**PROBLEM DESCRIPTION**
Pick out and copy every line of the records below that contains the word "Open". Only matches with the same capitalization count.

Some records
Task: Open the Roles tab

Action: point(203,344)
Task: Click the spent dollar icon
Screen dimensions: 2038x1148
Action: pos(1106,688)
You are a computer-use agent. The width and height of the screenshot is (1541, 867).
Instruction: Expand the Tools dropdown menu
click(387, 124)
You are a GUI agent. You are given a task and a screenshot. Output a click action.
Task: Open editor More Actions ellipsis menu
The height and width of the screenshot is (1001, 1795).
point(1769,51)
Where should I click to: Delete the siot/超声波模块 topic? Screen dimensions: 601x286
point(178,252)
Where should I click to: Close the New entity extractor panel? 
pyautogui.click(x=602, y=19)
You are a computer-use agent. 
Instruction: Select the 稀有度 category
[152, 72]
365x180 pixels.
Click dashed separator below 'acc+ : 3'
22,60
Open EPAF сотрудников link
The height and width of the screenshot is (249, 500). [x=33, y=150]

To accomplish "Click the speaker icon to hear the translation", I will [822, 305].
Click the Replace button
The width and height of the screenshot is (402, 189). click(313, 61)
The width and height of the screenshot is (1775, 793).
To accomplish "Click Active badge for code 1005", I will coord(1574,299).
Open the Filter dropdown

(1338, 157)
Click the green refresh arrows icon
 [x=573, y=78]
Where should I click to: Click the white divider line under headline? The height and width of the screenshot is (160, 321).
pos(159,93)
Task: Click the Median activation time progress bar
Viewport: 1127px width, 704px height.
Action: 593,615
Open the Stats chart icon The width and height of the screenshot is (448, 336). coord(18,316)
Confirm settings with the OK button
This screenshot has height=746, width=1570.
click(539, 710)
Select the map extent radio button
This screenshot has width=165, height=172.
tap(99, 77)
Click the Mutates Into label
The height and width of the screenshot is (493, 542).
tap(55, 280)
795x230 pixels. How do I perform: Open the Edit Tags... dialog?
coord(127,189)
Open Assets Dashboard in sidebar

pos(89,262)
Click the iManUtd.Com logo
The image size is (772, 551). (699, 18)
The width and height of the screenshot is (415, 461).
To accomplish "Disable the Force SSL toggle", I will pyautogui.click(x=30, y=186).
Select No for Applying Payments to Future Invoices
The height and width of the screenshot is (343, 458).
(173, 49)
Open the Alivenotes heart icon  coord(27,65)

**ANSWER TO THE PROBLEM**
Task: Open the Roles tab
Task: Open editor More Actions ellipsis menu
Open EPAF сотрудников link
Open the Filter dropdown
Open the Stats chart icon The width and height of the screenshot is (448, 336). coord(18,316)
795x230 pixels. How do I perform: Open the Edit Tags... dialog?
Open Assets Dashboard in sidebar
Open the Alivenotes heart icon  coord(27,65)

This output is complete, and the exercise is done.